Could be chrome vs safari or ff


That's me. It's brutal trying to do Unity game dev on this. Constantly run out of memory and can't do much multitasking.


Cries in 4Gb Macbook Air 2013 /s

I am fine(ish) with the above setup, I don't know what you are talking about. 8Gb is plenty for website browsing.


It isn't depending on what "web browsing" someone is doing, which can be a pretty wide range now.

1 persons "web browsing" is no browser extensions, a couple of gmail tabs, some light blog reading, and maybe something as heavy as reddit.

While another persons "web browsing" is running multiple browser extensions like grammerly, adblocker, etc. Along with a bunch of gmail tabs, plus a bunch of heavy "web apps"(think: miro, monday.com, google workspace/office365, photoshop online) and then throw 10s-100s of tabs of "research" on top of that.

8gb is quickly becoming unworkable for people that fall closer to the latter group.

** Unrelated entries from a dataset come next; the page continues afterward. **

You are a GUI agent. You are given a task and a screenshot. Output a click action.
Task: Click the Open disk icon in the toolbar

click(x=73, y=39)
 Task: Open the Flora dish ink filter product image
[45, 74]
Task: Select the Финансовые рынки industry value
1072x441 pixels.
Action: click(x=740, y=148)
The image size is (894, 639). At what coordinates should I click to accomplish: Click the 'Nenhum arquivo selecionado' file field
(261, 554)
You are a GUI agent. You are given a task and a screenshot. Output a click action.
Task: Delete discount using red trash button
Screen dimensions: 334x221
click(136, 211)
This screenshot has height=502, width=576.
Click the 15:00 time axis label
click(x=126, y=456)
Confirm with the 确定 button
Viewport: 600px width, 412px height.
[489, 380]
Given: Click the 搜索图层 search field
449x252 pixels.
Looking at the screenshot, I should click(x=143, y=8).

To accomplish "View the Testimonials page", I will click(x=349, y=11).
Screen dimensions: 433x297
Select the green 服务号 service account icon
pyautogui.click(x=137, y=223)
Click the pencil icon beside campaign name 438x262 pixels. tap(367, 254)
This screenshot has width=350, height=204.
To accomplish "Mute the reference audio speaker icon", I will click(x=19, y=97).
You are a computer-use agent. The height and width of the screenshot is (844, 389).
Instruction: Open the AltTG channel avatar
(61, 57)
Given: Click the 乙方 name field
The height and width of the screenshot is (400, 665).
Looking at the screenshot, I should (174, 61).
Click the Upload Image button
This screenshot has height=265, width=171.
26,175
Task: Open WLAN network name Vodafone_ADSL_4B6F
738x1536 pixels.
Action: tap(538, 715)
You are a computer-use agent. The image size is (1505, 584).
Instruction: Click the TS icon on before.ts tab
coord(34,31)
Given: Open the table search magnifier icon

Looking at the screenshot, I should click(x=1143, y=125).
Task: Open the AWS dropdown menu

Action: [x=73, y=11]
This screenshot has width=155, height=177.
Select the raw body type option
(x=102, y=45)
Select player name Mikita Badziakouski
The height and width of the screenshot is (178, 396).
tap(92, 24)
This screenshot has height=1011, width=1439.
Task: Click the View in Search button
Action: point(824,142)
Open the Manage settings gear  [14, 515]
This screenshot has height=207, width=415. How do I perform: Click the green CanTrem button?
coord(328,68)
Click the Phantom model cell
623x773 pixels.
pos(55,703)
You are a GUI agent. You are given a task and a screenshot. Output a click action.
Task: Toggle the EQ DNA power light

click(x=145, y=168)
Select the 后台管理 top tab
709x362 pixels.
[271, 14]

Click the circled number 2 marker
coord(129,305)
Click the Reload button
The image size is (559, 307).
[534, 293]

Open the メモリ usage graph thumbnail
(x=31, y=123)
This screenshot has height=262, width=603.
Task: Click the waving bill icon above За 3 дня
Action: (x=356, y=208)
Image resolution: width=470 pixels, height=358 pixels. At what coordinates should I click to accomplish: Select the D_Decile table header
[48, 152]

> While another persons "web browsing" is running multiple browser extensions like grammerly, adblocker, etc. Along with a bunch of gmail tabs, plus a bunch of heavy "web apps"(think: miro, monday.com, google workspace/office365, photoshop online) and then throw 10s-100s of tabs of "research" on top of that.

That's computing, not web browsing. And on not so great platform than that.


well those are really apps, the fact that they are running in a browser does not make that browsing.


That's a rough era, new enough to have soldered RAM and old enough that Apple felt ok with 4GB in a base model.


After getting my 2015 macbook air 11' I am still struggling to find a reason to replace it. Still going strong with no hiccups!


Do you use it as a laptop, or is it hooked up as a desktop for the most part? If the former, I'd try one of the M series in the same role and see if you notice a difference in ergonomics.


At this time (and historically), I mostly use it as a laptop, but I have also used it as a desktop for long periods with an external monitor. As a laptop, I love that it's so tiny. It’s working very well so far... but I’m afraid that at some point, I’ll have to switch to Linux or OpenCore Legacy Patcher. I’m still on macOS 11 (Big Sur).

MS Office has already stopped updating, along with some other software (though not much, most still updates without issues). As long as Firefox keeps receiving updates for my system, most things will be fine.


MacOS up to version 13 runs well using OpenCore even on my 2010 iMac (I did upgrade it with a metal compatible GPU).

Looks like the only issue with your MacBook Air is there may be some metal issues. https://github.com/dortania/OpenCore-Legacy-Patcher/issues/1...

If those don't look like a problem for you, I'd definitely suggest giving it a try. MacOS 13 should give you at least 3 more years of use out of it.

Going beyond MacOS 13 I don't think is worth it. MacOS 14 is noticeably slower on my 2010 iMac, and there aren't any new features it can take advantage of anyways.


that's a very useful comment, thank you for sharing you experience with older hardware!


The battery life and performance improvements alone would be worth the upgrade to me at that point.


I have a 2015 myself and little things become impossible by design, like actually using the new Passwords app with shared data etc.